There’s a certain level of entitlement that these mothers-in-law exhibit.

your hill to die on top image

Things like “rights” to their grandchildren, or demanding things from their sons/daughters/in-laws, or manipulation to make things go their way, and much, much more that is honestly a little horrifying.

But one central characteristic of a lot of the women in this community is having a “shiny spine” to stand up to their mothers-in-law.

And the most important time this “shiny spine” comes into play is when they finally find their hill to die on.

Your “Hill to Die On” is Something That You Will Absolutely Not Compromise.

On JUSTNOMIL there are plenty of examples of these hills, but a lot of them revolve around making someone (usually the spouse or the MIL) choose between the wife (daughter-in-law) or the status quo.

A huge hill to die on revolves around children. (For me, my hill to die on IS children, or rather, there ain’t gonna be any for me.) MILs undermining DILs in their parenting, telling their grands that “mommy doesn’t love you” or other bullshit, and sometimes the husbands not doing anything to make their mother shut up.

Choosing Your Hill to Die On is a Lot Like Picking Your Battles

You don’t want your hill to die on to be something that’s just “bitch eating crackers,” which is the phrase for a MIL doing small, but annoying things that over time show that the MIL is a JUSTNO.

This would be something like your MIL walking through the front door and immediately asking what’s for dinner instead of saying “Hi, how are you?”

That’s Not Your Hill to Die On.

Your hill to die on is your MIL going to your child’s preschool (after you told her not to) and attempting to pick up your child without telling you.

AKA attempted kidnapping.

Your hill to die on is your husband not sure if he should side with you or his mother because she raised him to never question her. This is a “Mummy knows what’s best for her baby” type of situation.

Your hill to die on is repeated familial stomping of boundaries, such as continuing verbal abuse when told not to. Situations like this can result in long periods of no contact, or completely cutting that person out of your life.

Your hill to die on is the idea that something can continue no longer, go no further, not be compromised, at all, or you lose your sense of worth and your integrity to sticking to your values and your guns.

your hill to die on pinterest


In the JUSTNO community, that last one has a LOT to do with MILs gaslighting people.

This idea of your “hill to die on” is a major part of maintaining (or gaining) good mental health. It directly ties in with creating and enforcing strong boundaries and having the confidence in yourself to know which battles to pick and how important they are.

Finding your hill might take a while. It might take years of buildup before something finally clicks and you realize that you will not take any more of the bullshit.

It Also Might Be Immediately Clear to You.

You might have grown up knowing exactly which hill was the important one and communicated that right away to everyone important.

If you’re in a JUSTNO situation with your MIL (or anyone else) I highly recommend checking out the r/JUSTNOMIL sub on Reddit. Even if you’ve got a great MIL, it can help clarify behaviors that don’t qualify as normal or accepted.
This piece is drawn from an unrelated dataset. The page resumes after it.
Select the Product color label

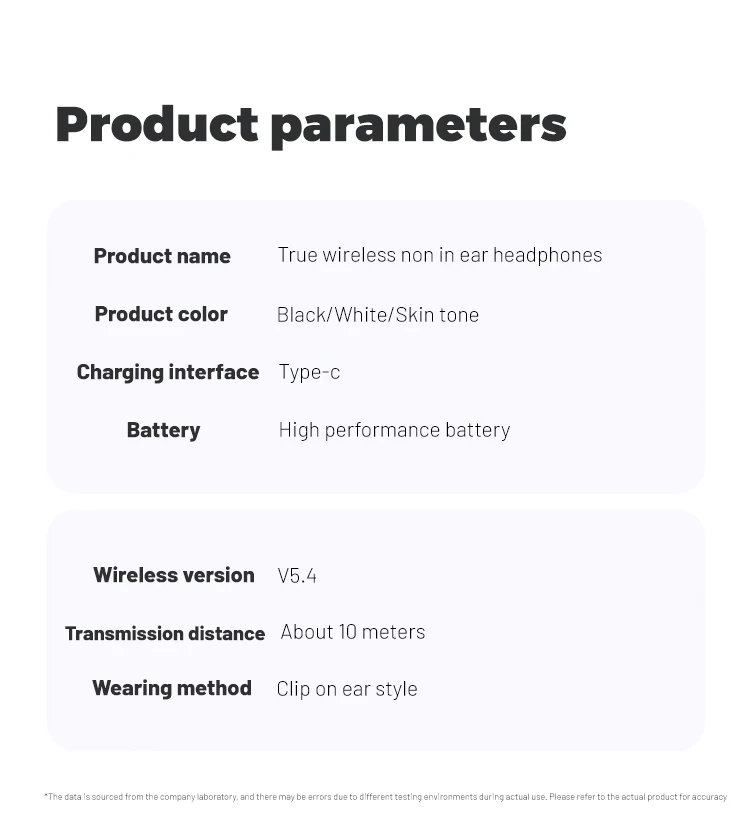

You just might have to use those newfound skills to intervene with a MIL in the wild.

Much like what happened in this saga… 

I hope you never have to fight on your hill to die on. If you do, it means people you thought were on your side are testing and pressing against your boundaries and limits.

It can be scary.

But just knowing what that hill is, prepares you for that fight, anyway. And that’s the kind of security you need in your life.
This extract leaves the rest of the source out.